Financial inclusion is so critical to national economic development that
it is set as a target in eight of the 17 Sustainable Development Goals
(SDGs). FILE PHOTO | NMG
Summary
- Financial inclusion is so critical to national economic development that it is set as a target in eight of the 17 Sustainable Development Goals (SDGs).
- It serves as the heartbeat for the collective pledge of ‘leaving no one behind’.
- The 2019 FinAcess Household Survey shows that in Kenya, the adult population with access to formal financial services has dramatically increased from 26.7 percent in 2006 to 82.9 percent in 2019.

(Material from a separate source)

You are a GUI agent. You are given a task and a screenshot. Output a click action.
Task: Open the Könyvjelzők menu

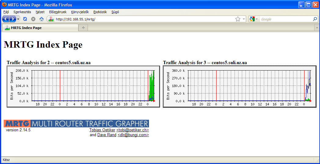click(x=80, y=12)
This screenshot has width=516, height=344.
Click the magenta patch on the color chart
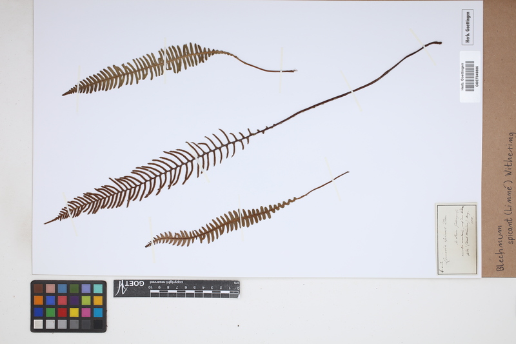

- Other innovations include agency banking, digital finance and mobile apps. Mobile money, in particular, has acted as a revolutionary agent for formal financial inclusion.
Financial inclusion is so
critical to national economic development that it is set as a target in
eight of the 17 Sustainable Development Goals (SDGs). It serves as the
heartbeat for the collective pledge of ‘leaving no one behind’.
“Merely
having and using a bank account changes women’s lives, by giving them
decision-making power over the family’s finances,” says the Bill &
Melinda Gates Foundation’s Goalkeeper’s Report, 2019.
This
small but profound change in the decision making capacity in families
has a huge impact on the next generation in developing countries and the
ability of families and by extension, nations to break the cycle of
poverty.
In tandem with possessing a formal account for
individuals, access to affordable credit for the majority of SMEs can,
and has unlocked economic energies and created both wealth and jobs.
Over
the past two decades, however, Kenya to its credit has taken financial
inclusion very seriously and it is a pillar of the country’s long-term
development blueprint Vision 2030 that aims to transform Kenya into a
middle-income country by the year 2030 with its concomitant raising of
living standards.
The 2019 FinAcess Household Survey shows that in Kenya, the
adult population with access to formal financial services has
dramatically increased from 26.7 percent in 2006 to 82.9 percent in
2019.
Other innovations include agency banking, digital
finance and mobile apps. Mobile money, in particular, has acted as a
revolutionary agent for formal financial inclusion.
The
Financial Access Survey (FAS) report 2018 shows that over the past
decade, bank branches grew from 230 in 2004 to 2,833 in 2018.
This
rise reflects a major change in the banking sector culture to include
the previously excluded low-end markets. The steady growth in the
banking sector has also been complemented by agency banking.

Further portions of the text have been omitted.